(Pixel coordinate grounding data)
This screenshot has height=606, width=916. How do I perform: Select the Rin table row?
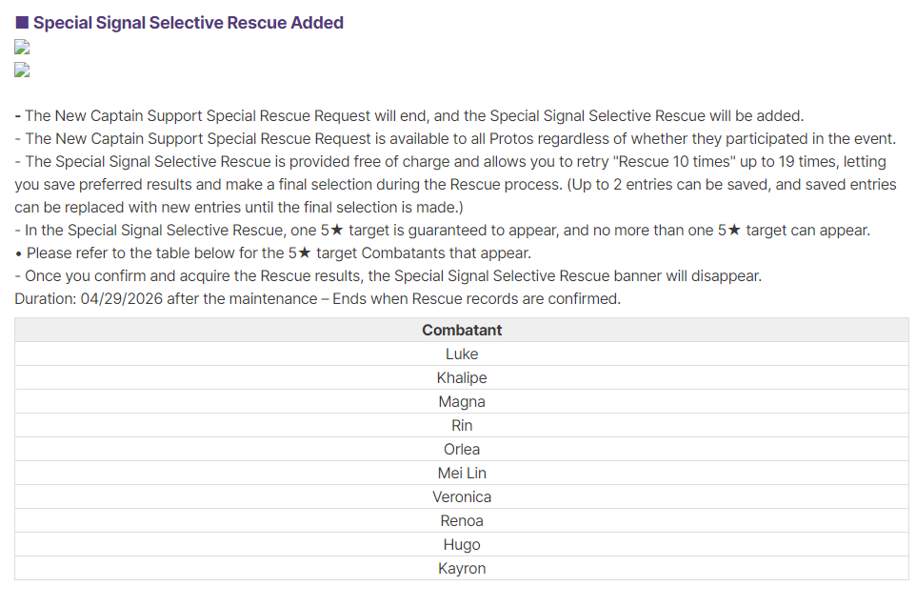tap(462, 425)
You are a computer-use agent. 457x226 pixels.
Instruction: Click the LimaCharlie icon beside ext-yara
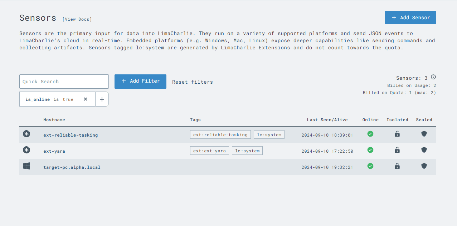[x=26, y=150]
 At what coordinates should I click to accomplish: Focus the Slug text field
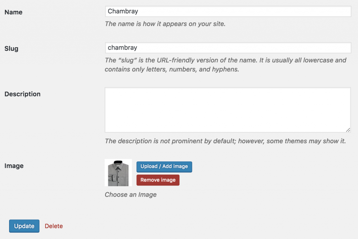(x=228, y=48)
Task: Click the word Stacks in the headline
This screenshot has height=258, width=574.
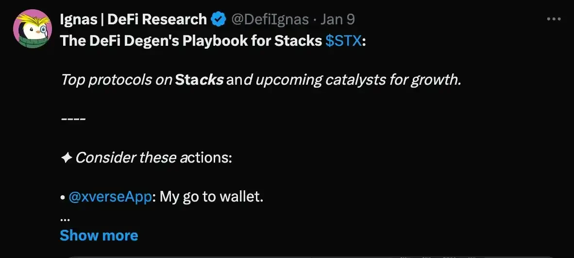Action: click(298, 40)
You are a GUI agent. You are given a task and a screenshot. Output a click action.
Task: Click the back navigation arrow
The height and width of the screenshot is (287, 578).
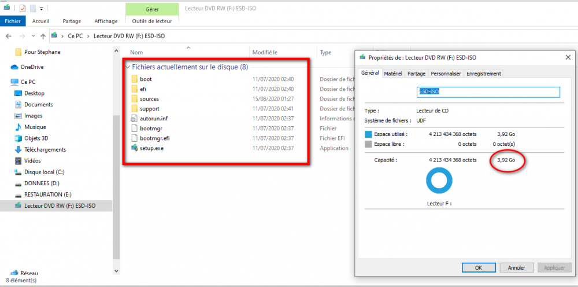(8, 36)
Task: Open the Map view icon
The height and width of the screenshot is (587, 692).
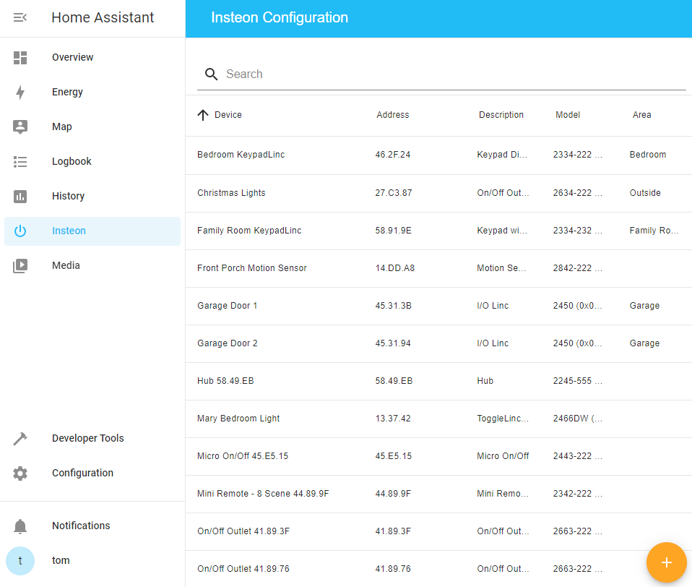Action: click(x=20, y=127)
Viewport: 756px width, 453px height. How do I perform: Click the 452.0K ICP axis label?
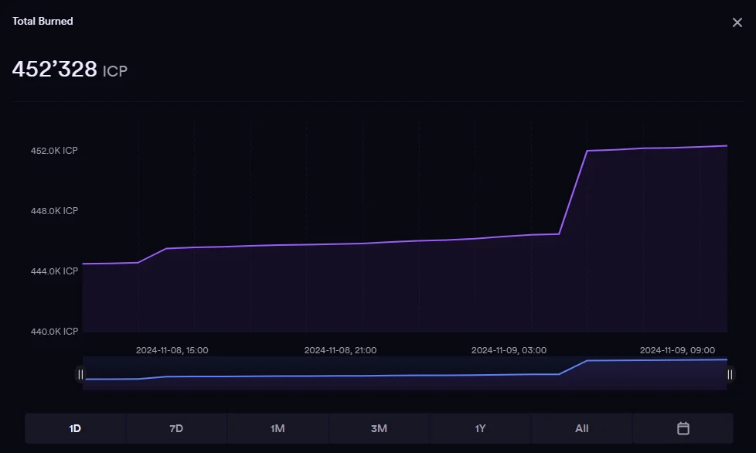pos(54,151)
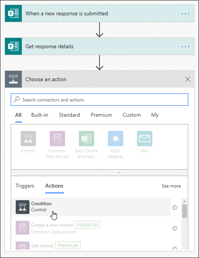Pick the MSN Weather connector icon
Viewport: 199px width, 258px height.
[x=116, y=139]
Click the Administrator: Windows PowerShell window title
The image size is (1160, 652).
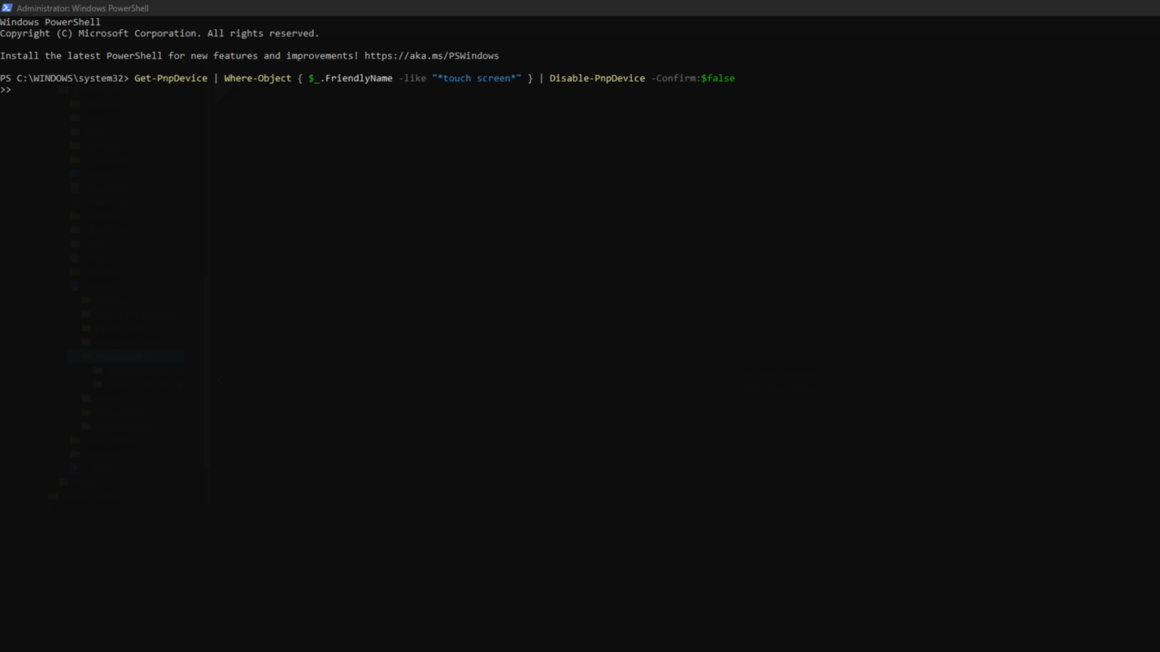click(x=82, y=8)
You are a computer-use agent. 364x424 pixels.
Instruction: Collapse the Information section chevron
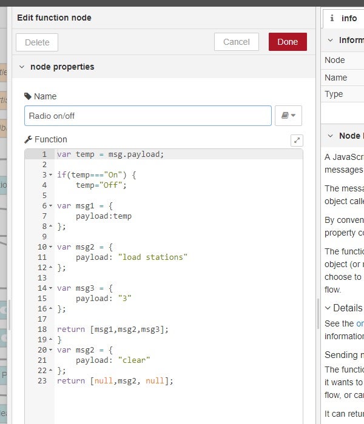[x=331, y=41]

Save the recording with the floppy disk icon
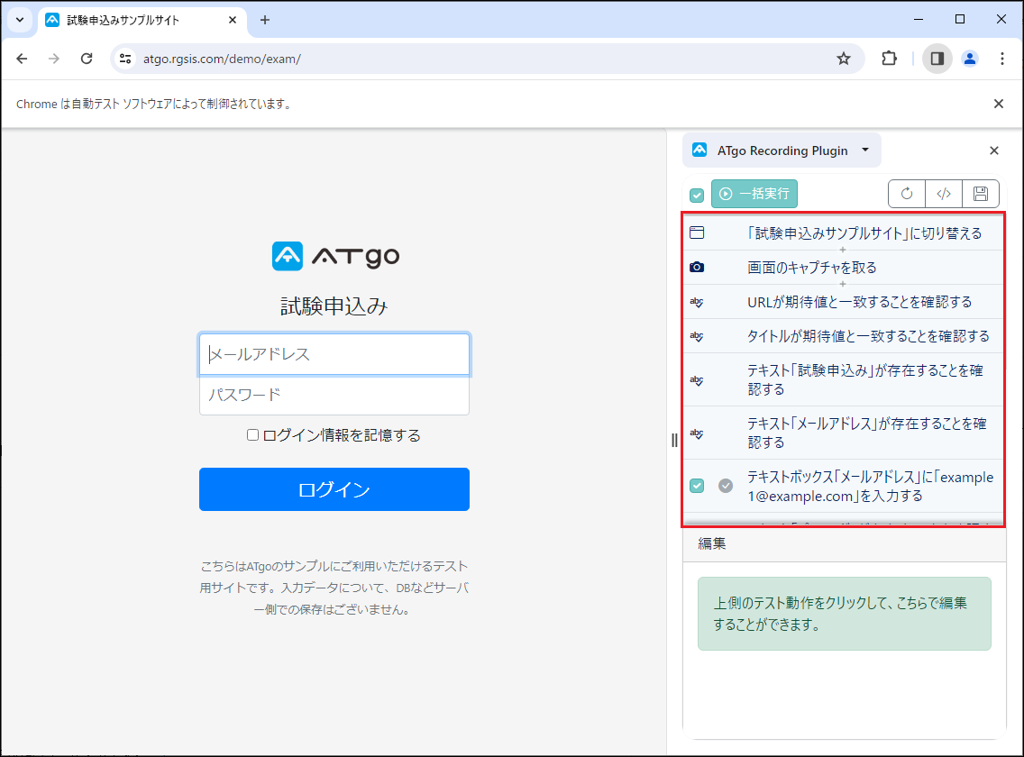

> [TASK]:
Look through the data above. Each line containing the word "agent" needs to be copied.

> [RESULT FOR THIS TASK]:
You are a computer-use agent. 457x226 pixels.
You are a GUI agent. You are given a task and a screenshot. Output a click action.
You are a computer-use agent. 364x424 pixels.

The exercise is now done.